Perde la natura di luogo di incrocio e diventa luogo di rappresentanza politica, sociale, ideologica.
La concentrazione di edifici religiosi e amministrativi, ma anche dei monumenti celebrativi e delle
iscrizioni onorarie, ne fa del foro un “luogo della memoria”.
Era costituito principalmente da una piazza pavimentata, ai cui lati si estendevano dei portici e delle
botteghe. Gli edifici principali che conteneva erano:
- Comitium (per assemblee) e Curia (per riunioni Senato locale): edifici politici.
- Basilica: dilatazione coperta del foro e tribunale.
- Tabularium (archivio) e Erarium (Tesoro)edifici amministrativi.
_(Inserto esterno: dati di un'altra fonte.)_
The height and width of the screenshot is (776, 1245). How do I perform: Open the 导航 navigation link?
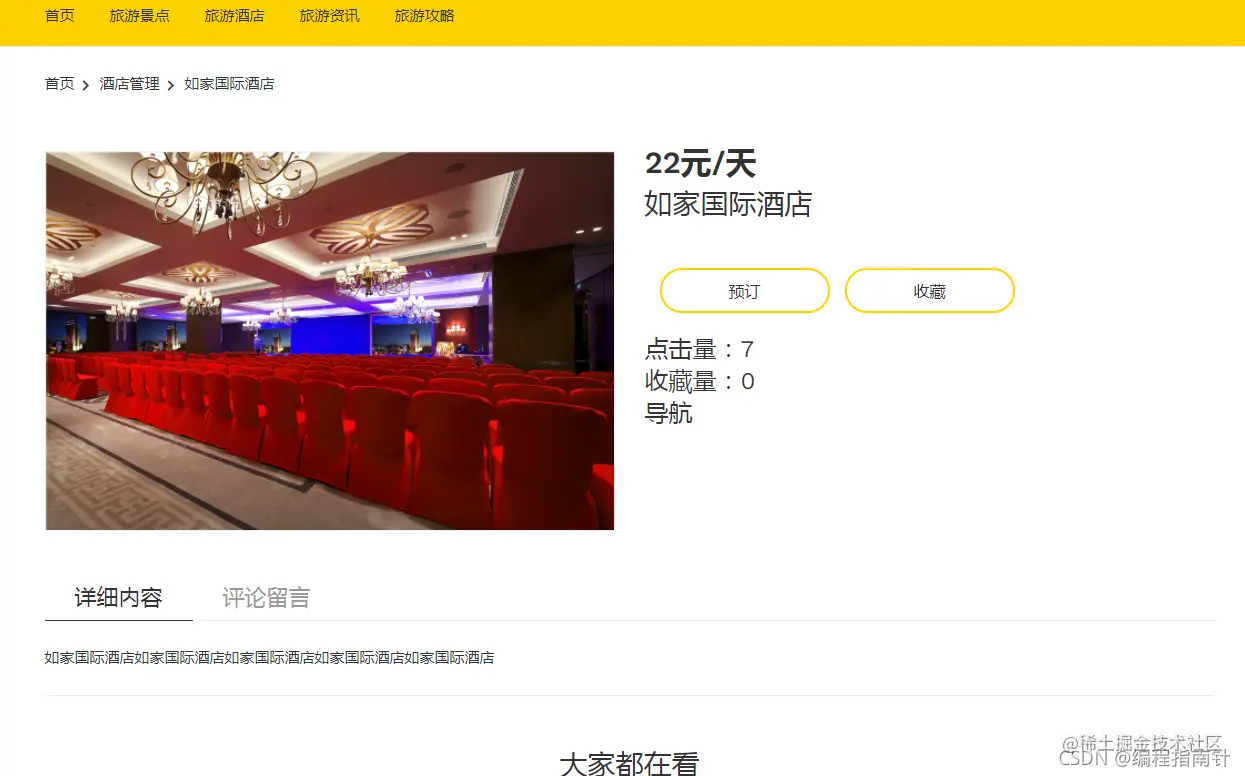[669, 413]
Le città più importanti ebbero anche altre piazze aventi
un carattere esclusivamente commerciale ed ognuno
con propria funzione di vendita (es. il forum olitorium, il
forum vinarium, ecc.).
Più tardi, tali mercati vennero strutturati nei macella.
Tipica è la presenza del tholos centrale, di origine greco-
ellenistica si tratta di una struttura a pianta circolare a copertura piramidale, che
spesso racchiudeva una fontana ed era dotata di banconi, come nei casi ben
conservati del Macellum di Pompei e di Pozzuoli (I sec. d.C.).
IL COMITIUM
Spazio scoperto attorno al quale si disponevano i gradini per le assemblee dei
cittadini. Aveva pianta circolare ma spesso racchiusa dentro perimetro
quadrangolare.
• Comitium a Pompei: vi si adunavano i cittadini in particolare per le
operazioni di voto per l’elezione dei magistrati municipali: nella grande sala
con un’ampia tribuna rialzata sulla parete di fondo avveniva la proclamazione
dei magistrati eletti. Numerose sono le iscrizioni elettorali dipinte sui pilastri di
tufo della facciata dell’edificio.
LA CURIA
La curia era architettonicamente legata al comizio e in genere lo dominava
(esprime il controllo dell’oligarchia senatoria sulle funzioni elettorali,
legislative e giudiziarie).
Il prototipo dell’edificio è la curia del foro di Roma: la prima è la Curia
Hostilia, più volte oggetto di rifacimenti nel corso del tempo.
• Curia Iulia di Roma: inaugurata da Ottaviano nel 29 a.C., poi bruciata e
restaurata da Diocleziano rispettando le proporzioni originarie; presentava
una pavimentata in opus sectile, con tre gradini lungo i lati maggiori e una
tribuna della presidenza sul fondo. (lato breve del foro)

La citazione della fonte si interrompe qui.